Text shown:

I can’t tell you the exact moment I made the decision to be a stay-at-home mom.
I can remember a few of the moments that I acted on it — like when my husband and I started sacrificing for the “baby fund” or the day I handed in my resignation and said good-bye to almost 40 percent of our family income. But those were the action points, not the decision point.
I think that at different times in my life, I just started to know.
I’m sure it started in my own day care experience. After attending a group day care for much of my childhood, I took different jobs during my college breaks as a child care worker and nanny. Though most of my co-workers were nice, sweet ladies who tried to make the day pleasant for kids, I still began to see that there was something unique and special about a parent’s love that a child care worker could never duplicate. Even with my one-on-one time as a nanny, I saw that, as much as I cared about my job, it was still that — a job.
But what about me? I would wonder. I’m a well-adjusted, productive member of society, and I came through day care just fine. What’s the problem?
I thought about that — hard. Then the answer came to me in three little words: in spite of. Day care had not made my childhood happy. My childhood was happy in spite of my time in day care. It was my parents’ individual attention each night and on weekends that helped me to thrive. It wasn’t that the days were always bad, but that my parents’ love was always best.
I started to ask myself the hard questions: Who is going to raise my child someday? Will the nights and weekends be enough?
At times like that, I sometimes just longed for explicit biblical instruction. You know, some verse that would just settle the whole debate: “Thou shalt be a stay-at-home mom” or something like that.
I realized, though, that I was asking the wrong question. Instead of asking for a sign to point me down my specific road, I should look at God’s roadmap for motherhood. What did He expect of me? What did He want me to know?
I was already familiar with Titus 2 and Proverbs 31, but now I read them with a different eye. Instead of dismissing them as chauvinistic or as historically isolated (as I was prone to do as a girl-power collegiate), I looked to try to learn what God might be telling all women, including me as a future mother.
At that time, it wasn’t so easy to hear. But I found that I was to work hard for my household. I was to love my husband and children. I was to make sure that those under my roof were clothed, fed and instructed. I was to be busy with the work of the home.
Though Proverbs also describes a woman who bought fields, had profitable trade and made garments to sell, there was still the overarching idea that she did these things in the context of her household. Her work enriched her family and her home; it didn’t conflict with them.
In short, raising my children was one of my primary responsibilities. But, the question remained, would I take care of that responsibility myself, or would I delegate it?
In considering that question, I found guidance in much of Scripture, but I remember finding it one place I didn’t expect — in Matthew 15, the account of the Canaanite Woman whose daughter was possessed by demons. Desperately, the mother cries out for help from Jesus.
“It is not right to take the children’s bread and toss it to their dogs,” Jesus tells her.
“Yes, Lord,” she says, “but even the dogs eat the crumbs that fall from their masters’ table.”
Jesus commends her faith and heals her daughter.
Hardly a commentary on today’s motherhood issues, huh? After all, Jesus is making the point that the Gospel was to be given first to the Jews. But I was struck by two things. The first was the mother’s tenacity to do what her daughter needed, no matter the cost. The second was Jesus’ phrase: “It is not right to take the children’s bread and toss it to their dogs.”

Text and element pointing records:
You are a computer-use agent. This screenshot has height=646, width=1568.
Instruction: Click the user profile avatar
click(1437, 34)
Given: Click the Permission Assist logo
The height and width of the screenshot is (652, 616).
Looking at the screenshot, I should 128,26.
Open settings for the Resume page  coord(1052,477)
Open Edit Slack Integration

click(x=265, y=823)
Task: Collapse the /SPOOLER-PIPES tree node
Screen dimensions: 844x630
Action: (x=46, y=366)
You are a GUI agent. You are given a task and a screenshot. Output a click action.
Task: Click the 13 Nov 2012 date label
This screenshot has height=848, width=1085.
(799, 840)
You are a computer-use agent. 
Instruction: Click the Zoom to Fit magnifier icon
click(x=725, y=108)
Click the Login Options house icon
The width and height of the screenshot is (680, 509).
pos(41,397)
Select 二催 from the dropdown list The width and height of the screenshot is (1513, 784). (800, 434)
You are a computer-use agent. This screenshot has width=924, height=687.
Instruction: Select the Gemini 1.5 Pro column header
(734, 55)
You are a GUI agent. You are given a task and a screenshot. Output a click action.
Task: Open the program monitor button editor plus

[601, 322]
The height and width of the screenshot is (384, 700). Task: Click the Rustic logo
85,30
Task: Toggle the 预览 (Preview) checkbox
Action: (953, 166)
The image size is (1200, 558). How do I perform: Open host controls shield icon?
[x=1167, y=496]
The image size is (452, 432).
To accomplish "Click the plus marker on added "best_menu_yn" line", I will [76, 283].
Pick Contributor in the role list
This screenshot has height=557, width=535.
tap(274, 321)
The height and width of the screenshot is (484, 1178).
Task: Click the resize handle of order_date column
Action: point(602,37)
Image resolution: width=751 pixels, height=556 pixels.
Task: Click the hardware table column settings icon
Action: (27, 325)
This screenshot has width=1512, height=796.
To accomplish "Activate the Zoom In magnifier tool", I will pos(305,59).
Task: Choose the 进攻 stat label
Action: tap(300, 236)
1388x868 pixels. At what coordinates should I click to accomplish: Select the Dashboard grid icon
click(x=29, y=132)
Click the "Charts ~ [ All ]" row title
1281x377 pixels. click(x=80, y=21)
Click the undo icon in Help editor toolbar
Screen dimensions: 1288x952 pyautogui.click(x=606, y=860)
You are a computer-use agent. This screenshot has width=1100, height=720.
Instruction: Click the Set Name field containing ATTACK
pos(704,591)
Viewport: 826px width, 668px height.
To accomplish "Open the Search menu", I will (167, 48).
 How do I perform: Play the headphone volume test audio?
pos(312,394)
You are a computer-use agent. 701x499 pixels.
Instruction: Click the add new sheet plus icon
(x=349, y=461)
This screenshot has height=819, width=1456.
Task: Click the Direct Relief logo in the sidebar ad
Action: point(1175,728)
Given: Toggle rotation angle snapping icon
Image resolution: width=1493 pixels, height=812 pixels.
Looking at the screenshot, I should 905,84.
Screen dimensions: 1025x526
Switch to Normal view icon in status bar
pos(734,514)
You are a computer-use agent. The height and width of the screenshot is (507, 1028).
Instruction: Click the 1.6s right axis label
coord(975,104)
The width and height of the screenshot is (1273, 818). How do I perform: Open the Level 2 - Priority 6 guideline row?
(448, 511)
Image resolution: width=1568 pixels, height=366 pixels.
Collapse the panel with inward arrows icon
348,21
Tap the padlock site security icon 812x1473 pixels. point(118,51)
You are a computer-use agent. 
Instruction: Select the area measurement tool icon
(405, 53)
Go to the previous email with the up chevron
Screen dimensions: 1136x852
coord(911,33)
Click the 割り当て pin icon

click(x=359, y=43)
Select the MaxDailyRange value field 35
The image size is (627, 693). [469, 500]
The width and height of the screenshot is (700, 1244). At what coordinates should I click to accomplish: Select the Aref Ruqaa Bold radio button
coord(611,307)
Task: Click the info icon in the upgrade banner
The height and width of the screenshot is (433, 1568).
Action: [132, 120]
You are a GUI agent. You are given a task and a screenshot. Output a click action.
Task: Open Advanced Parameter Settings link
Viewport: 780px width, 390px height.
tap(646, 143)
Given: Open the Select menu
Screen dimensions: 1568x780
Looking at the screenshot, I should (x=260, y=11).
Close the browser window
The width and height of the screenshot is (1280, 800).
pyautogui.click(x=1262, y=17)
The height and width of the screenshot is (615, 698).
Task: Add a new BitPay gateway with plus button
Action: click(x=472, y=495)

What is being asked: Duplicate the passage of the stay-at-home mom essay above that opens with the words "I can remember" and closes with "started to know.".

Exercise answer:
I can remember a few of the moments that I acted on it — like when my husband and I started sacrificing for the “baby fund” or the day I handed in my resignation and said good-bye to almost 40 percent of our family income. But those were the action points, not the decision point.
I think that at different times in my life, I just started to know.